Maroc: la menace de fermeture du «marché sénégalais» de Casablanca inquiète ses commerçants subsahariens
À Casablanca, c’est tout un pan de la vie communautaire subsaharienne qui pourrait bientôt disparaître : après la démolition du quartier populaire jouxtant l’ancienne médina, c’est en effet au tour du « marché sénégalais » d’être menacé d’une destruction imminente. Trois cents à quatre cents personnes y travaillent au quotidien et l’inquiétude est vive. Installé en plein cœur de la capitale économique marocaine, ce marché est une véritable escale gastronomique et il est depuis longtemps le rendez-vous incontournable de la diaspora résidente au Maroc.
Il est à peine 11h et le garba de Vanessa Grâce Ligé embaume les petites allées du marché. Ce plat emblématique de Côte d’Ivoire – du thon frit accompagné d’attiéké – se vend ici cinq fois plus cher qu’au pays. Mais c’est le prix de la nostalgie d’une communauté qui se compte en plusieurs dizaines de milliers de personnes à « Casa ».
Originaire de Yopougon, à Abidjan, résidente au Maroc depuis plus de quinze ans, Vanessa Grâce Ligé voit dans la destruction annoncée du marché une menace directe sur son gagne-pain. « Bien sûr que ça fait peur, parce que grâce à ce marché, nous arrivons à nourrir nos familles, nous arrivons à payer nos loyers. Nous arrivons en tout cas à régler un peu quelques problèmes et on ne peut pas venir nous dire du jour au lendemain qu’on va casser le marché sans nous trouver une place exacte », s’insurge-t-elle.
Percer une large avenue à la place
Le marché se trouve au cœur d’un axe stratégique, entre le centre-ville historique du début du XXe siècle et la célèbre mosquée Hassan II, symbole de Casablanca. Les autorités souhaitent y percer une large avenue pour dégager les perspectives et développer le tourisme.
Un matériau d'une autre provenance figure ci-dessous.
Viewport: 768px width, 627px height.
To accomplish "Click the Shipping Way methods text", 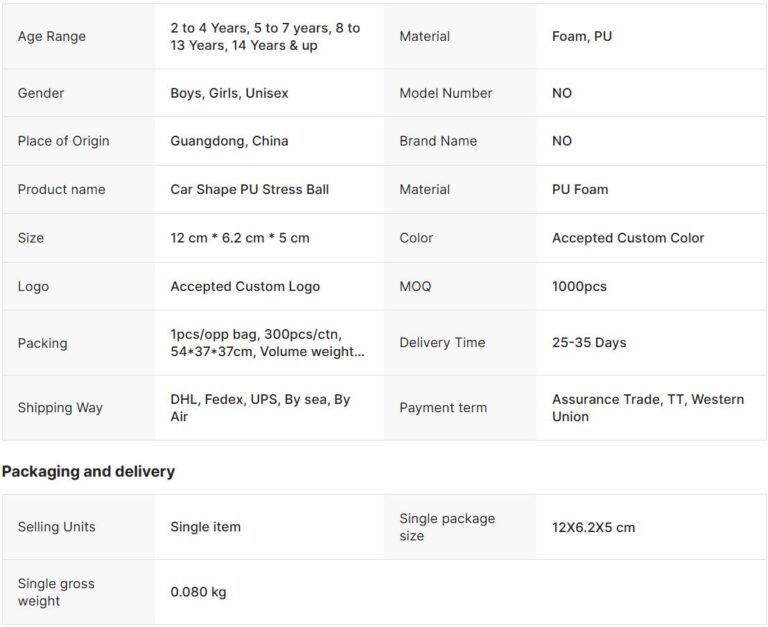I will [260, 407].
Olga, Ivoirienne, vendeuse de manioc et de gombo, craint le pire si aucune solution de relocalisation n’est trouvée : « On veut nous déguerpir. On ne sait pas où ils vont nous jeter. On ne sait pas où on va aller, on ne sait pas quoi faire. On est là, on est dans le noir. Moi je prie le bon Dieu qu’on nous dépose ailleurs pour qu’on puisse faire quelque chose d’autres encore, pour qu’il n’y ait pas des vols, des agressions et puis la prostitution. »
Salons de coiffure, ongleries, étals d’épices et de vivres : le marché dit « sénégalais » de la médina de Casablanca, compte un peu plus de 200 commerces.